Thursday, May 10, 2012

Hello Timeline My Old Friend…

Simon & Garfunkel’s lyrics in “Sound of Silence” ARE definitely a little dark, especially as they pertain to wedding planning. However, although not exactly on-spot regarding topic, the song’s idea of being in the dark and lost applies to one very big, very important aspect of planning: creating a timeline.

A timeline is just what it sounds like: a schedule of events for the day. For a wedding, it contains the progression of what will happen, who will perform that activity and when it will occur.

A timeline is one of the most essential components of a wedding. Not having a timeline can mean that your event stops dead in the middle of the reception because a vendor was confused about what was to happen. Not having a timeline can mean that your event never starts because the officiant was unaware of where he needed to be.

HJ’s timelines span many pages and often contain a precise, to-the-minute list of what is happening when. It’s not uncommon for our timelines to consist of five or more pages; it’s not uncommon for them to be extremely intricate. For example, I just started a timeline that contains three-minute intervals for some of the day’s events. Why? Because it takes precisely three minutes to walk from the ceremony location to the reception venue (I know, I walked and timed it myself!). Those three minutes are important to note so that the caterers, photographer and myself know where guests will be at all times and what time to have everything ready for their arrival.

One of the biggest misconceptions about a timeline is that it should start when the bride walks down the aisle and end when the couple departs the reception. In fact, the majority of work for an event happens before and after these events occurs. Therefore, these important times must be included on the schedule. Florists, bakers and photographers need to be told what time to start or deliver their work. The caterer and band need to know when to stop playing and start cleaning up.

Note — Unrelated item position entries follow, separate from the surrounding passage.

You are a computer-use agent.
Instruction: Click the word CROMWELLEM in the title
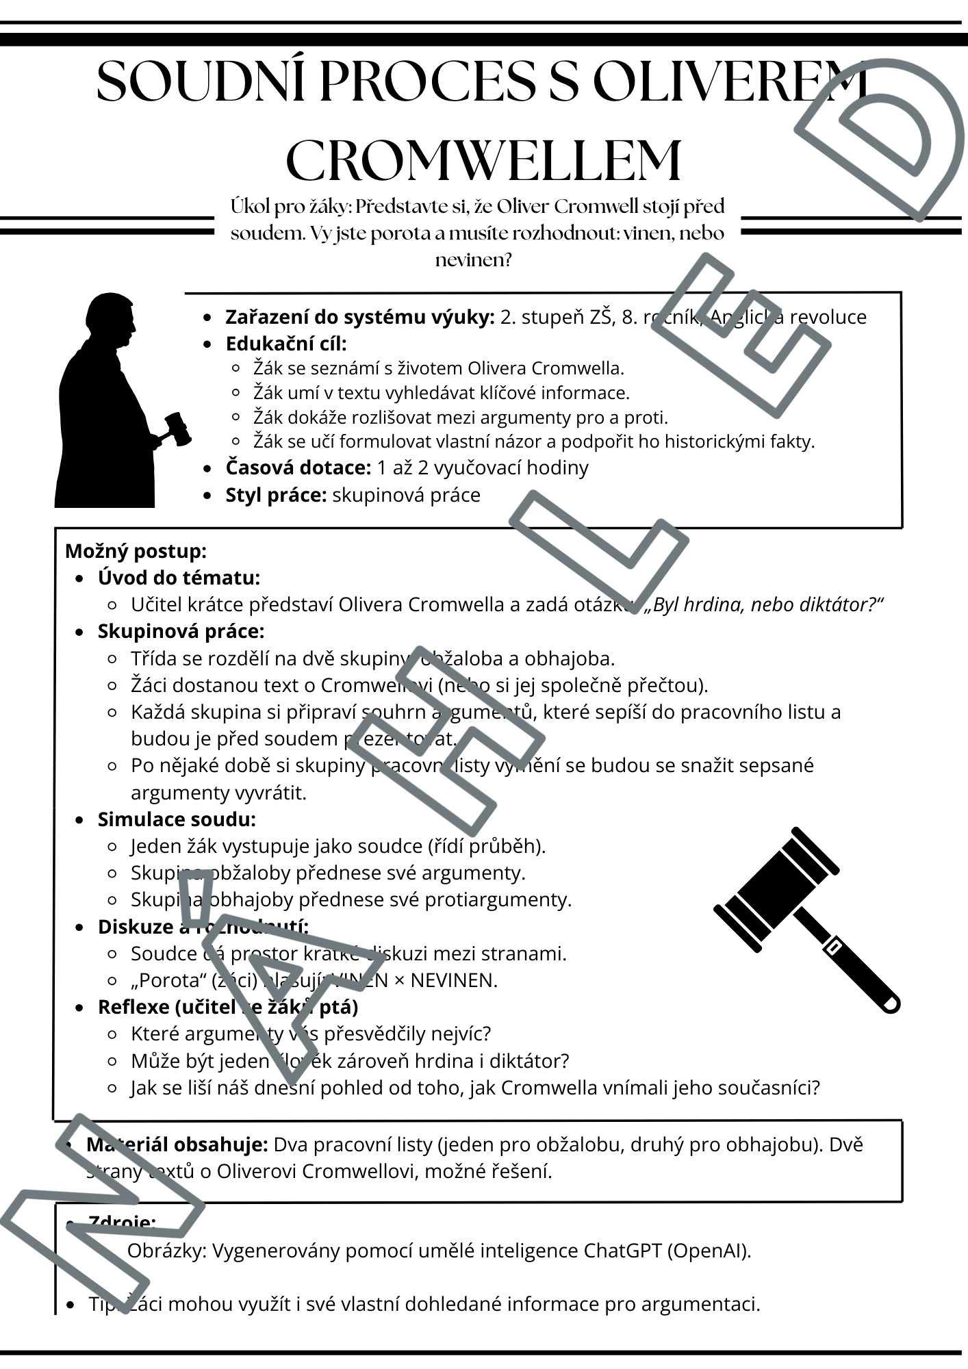tap(483, 162)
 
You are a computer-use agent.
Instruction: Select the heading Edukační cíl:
tap(286, 344)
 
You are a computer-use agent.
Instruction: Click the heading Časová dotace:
tap(298, 468)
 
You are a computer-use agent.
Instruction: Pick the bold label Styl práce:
tap(276, 495)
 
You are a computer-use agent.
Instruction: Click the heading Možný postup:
tap(136, 551)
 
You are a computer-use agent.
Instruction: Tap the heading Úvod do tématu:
tap(179, 578)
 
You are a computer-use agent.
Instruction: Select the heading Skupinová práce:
tap(181, 631)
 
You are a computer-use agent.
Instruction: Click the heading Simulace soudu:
tap(177, 819)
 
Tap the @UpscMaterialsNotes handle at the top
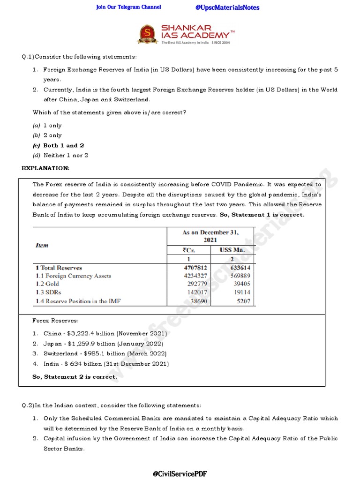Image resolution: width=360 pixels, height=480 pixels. (x=227, y=8)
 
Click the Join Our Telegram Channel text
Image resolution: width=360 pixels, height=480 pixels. (x=128, y=7)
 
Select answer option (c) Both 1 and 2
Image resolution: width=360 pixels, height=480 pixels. (x=59, y=145)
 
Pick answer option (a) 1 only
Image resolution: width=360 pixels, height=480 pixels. (x=47, y=126)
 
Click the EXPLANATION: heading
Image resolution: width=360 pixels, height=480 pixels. (x=45, y=168)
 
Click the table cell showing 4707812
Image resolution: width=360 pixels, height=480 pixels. (x=195, y=268)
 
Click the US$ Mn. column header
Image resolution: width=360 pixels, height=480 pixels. (x=232, y=250)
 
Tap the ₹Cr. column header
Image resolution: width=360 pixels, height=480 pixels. (x=189, y=250)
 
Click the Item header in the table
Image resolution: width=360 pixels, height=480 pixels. (x=42, y=245)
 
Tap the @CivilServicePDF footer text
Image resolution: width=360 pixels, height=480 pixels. (x=180, y=474)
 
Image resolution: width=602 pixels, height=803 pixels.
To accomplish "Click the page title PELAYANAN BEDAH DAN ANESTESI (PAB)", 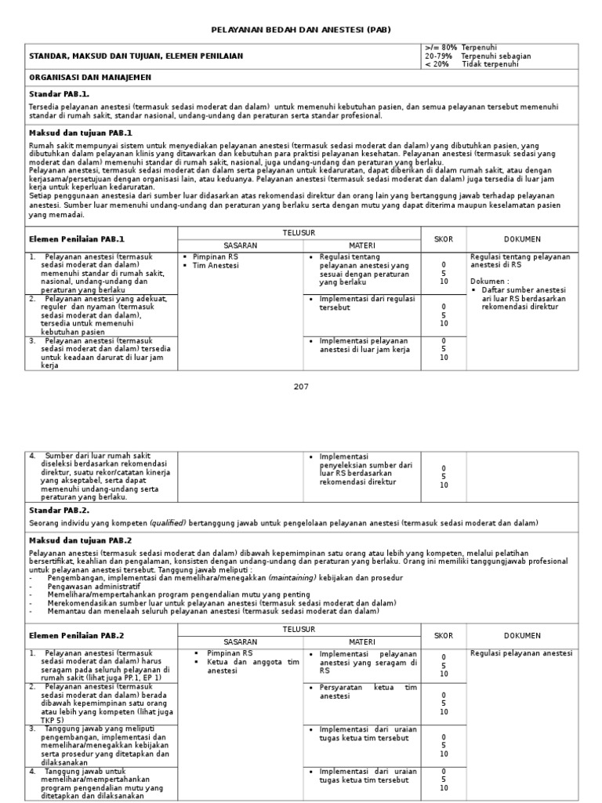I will pos(301,30).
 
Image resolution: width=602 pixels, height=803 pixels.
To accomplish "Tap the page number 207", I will pos(301,387).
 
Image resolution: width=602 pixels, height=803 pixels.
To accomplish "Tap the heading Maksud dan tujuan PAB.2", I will pos(81,540).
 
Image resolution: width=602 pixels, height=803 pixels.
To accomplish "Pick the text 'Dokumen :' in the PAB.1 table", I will pos(490,281).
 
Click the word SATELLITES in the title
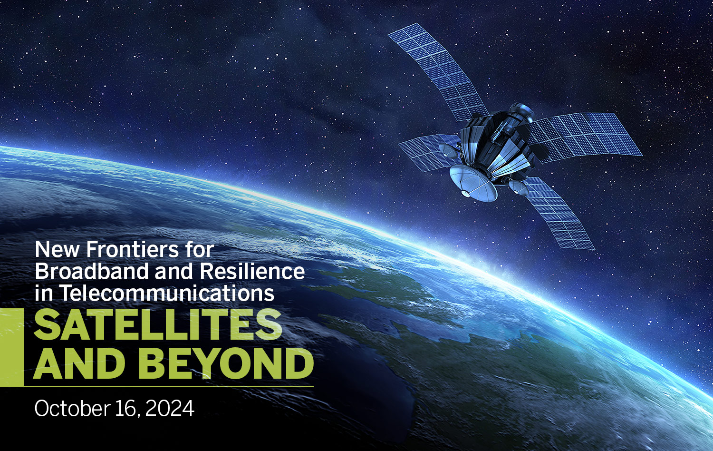[x=158, y=325]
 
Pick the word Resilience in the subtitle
[x=252, y=271]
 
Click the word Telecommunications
[x=167, y=293]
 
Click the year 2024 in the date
[x=170, y=409]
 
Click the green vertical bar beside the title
[x=11, y=347]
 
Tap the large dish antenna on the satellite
[x=472, y=183]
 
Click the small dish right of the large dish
[x=518, y=188]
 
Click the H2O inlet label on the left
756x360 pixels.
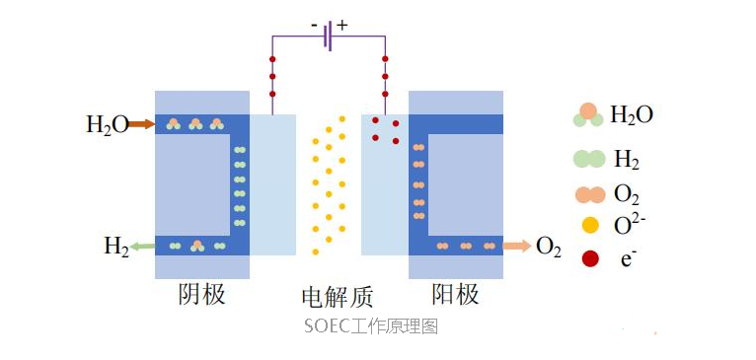[x=107, y=124]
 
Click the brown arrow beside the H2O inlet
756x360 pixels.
[x=141, y=124]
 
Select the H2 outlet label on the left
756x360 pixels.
[x=116, y=247]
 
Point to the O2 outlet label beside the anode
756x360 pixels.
[x=548, y=247]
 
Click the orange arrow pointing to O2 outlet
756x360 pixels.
[x=516, y=246]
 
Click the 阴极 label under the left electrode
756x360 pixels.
[x=201, y=294]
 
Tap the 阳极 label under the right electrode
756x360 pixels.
[x=455, y=294]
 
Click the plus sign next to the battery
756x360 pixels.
[x=342, y=24]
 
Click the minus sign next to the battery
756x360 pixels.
[x=313, y=24]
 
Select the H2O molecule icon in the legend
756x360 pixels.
[x=588, y=115]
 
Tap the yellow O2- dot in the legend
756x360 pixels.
[x=590, y=225]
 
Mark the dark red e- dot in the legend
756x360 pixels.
[x=590, y=259]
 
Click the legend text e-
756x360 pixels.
[x=627, y=259]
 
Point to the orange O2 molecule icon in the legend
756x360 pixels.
[x=589, y=192]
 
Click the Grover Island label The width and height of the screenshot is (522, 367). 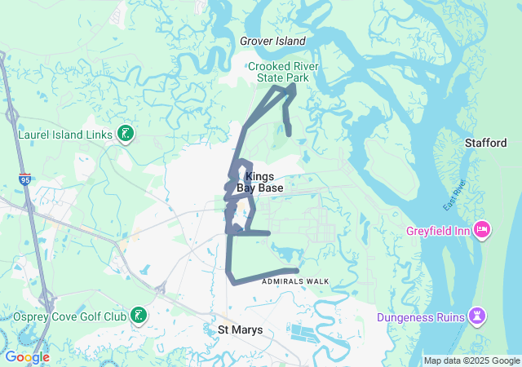point(272,41)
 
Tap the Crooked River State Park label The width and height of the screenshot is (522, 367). point(283,72)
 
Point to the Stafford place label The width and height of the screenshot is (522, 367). point(486,143)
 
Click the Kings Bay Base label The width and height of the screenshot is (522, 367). point(259,182)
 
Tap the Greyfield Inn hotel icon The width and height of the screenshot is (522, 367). point(481,230)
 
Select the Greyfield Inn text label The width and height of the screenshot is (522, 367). point(438,231)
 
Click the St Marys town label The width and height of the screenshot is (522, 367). point(237,329)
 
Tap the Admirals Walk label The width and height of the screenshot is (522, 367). point(295,281)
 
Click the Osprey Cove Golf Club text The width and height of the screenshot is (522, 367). point(69,316)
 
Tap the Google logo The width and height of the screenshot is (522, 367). point(27,357)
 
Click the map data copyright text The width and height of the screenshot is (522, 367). point(471,360)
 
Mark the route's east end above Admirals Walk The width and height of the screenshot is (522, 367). point(297,271)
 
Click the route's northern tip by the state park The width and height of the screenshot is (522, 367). point(293,86)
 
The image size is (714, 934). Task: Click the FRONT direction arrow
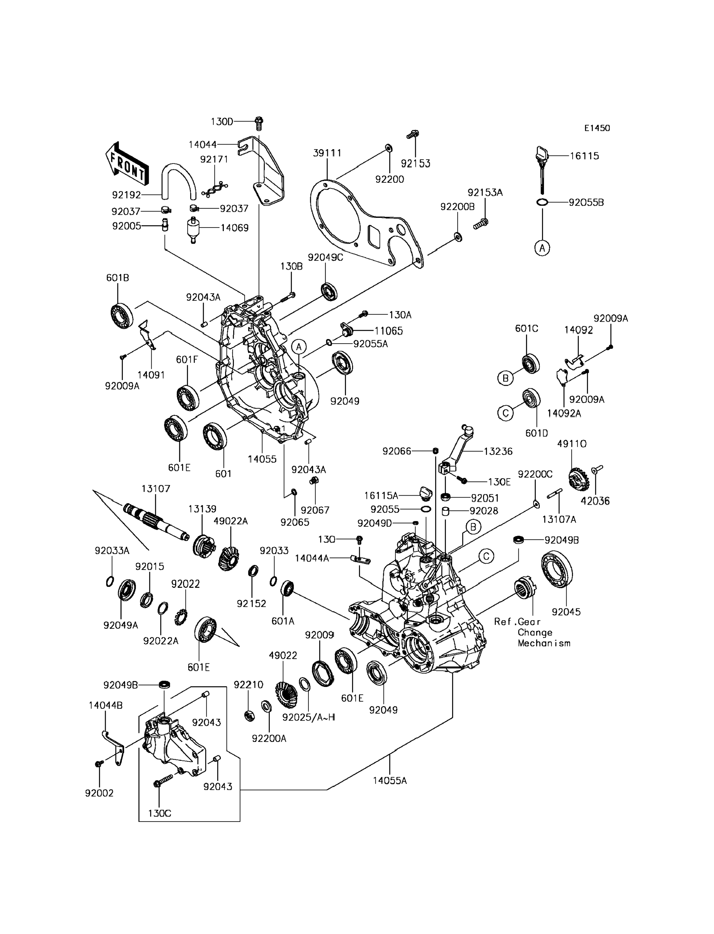127,165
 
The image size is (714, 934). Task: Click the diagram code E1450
597,128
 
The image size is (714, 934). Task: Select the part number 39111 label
327,153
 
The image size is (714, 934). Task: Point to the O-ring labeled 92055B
542,202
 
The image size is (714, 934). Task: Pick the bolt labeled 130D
258,123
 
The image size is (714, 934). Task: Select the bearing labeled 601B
122,314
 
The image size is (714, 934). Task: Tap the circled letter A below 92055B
542,248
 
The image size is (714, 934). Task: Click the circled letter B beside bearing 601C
505,378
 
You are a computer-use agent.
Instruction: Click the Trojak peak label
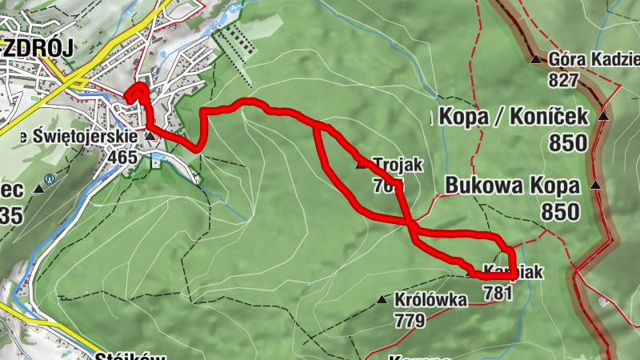point(397,164)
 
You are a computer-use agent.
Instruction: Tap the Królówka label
point(430,301)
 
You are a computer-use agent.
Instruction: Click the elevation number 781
point(498,293)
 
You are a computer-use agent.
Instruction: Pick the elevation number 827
point(563,80)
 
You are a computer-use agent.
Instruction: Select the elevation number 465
point(122,157)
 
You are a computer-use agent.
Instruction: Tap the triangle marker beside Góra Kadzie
point(534,59)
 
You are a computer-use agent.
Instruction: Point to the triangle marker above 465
point(150,137)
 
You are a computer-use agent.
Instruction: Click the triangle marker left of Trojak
point(360,164)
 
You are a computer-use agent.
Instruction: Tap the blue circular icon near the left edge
point(50,178)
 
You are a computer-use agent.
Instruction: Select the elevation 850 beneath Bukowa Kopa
point(559,212)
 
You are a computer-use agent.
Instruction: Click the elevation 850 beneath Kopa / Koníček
point(568,142)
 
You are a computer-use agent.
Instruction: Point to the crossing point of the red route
point(410,225)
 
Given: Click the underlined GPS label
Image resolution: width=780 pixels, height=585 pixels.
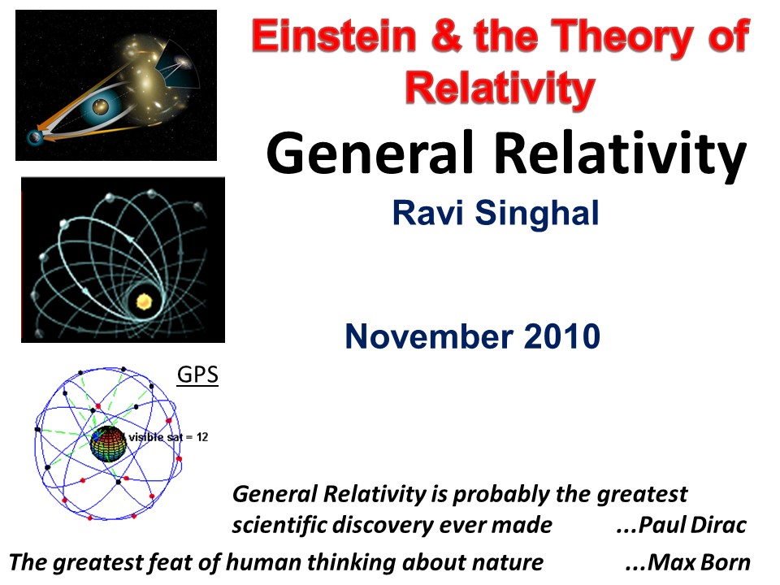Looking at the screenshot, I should [197, 375].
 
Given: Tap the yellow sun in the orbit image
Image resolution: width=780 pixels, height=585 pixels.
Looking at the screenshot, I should [145, 302].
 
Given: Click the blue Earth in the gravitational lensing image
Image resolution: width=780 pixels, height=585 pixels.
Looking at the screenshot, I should [35, 138].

Creating a timeline is not an easy task, and is by no means accomplished in one go. Start creating a timeline for your wedding a few months in advance and revisit it every week to add to or change its components. As your date approaches, check it more frequently to ensure that its contents are accurate and all-encompassing.

And then…share it!

The final, crucial step to creating a timeline is giving a copy to everyone involved in the wedding. This includes all vendors, but also family members and the wedding party. Having every actor in your big day informed of the day’s plan makes mishaps and problems less likely, and your having fun and no worries more likely.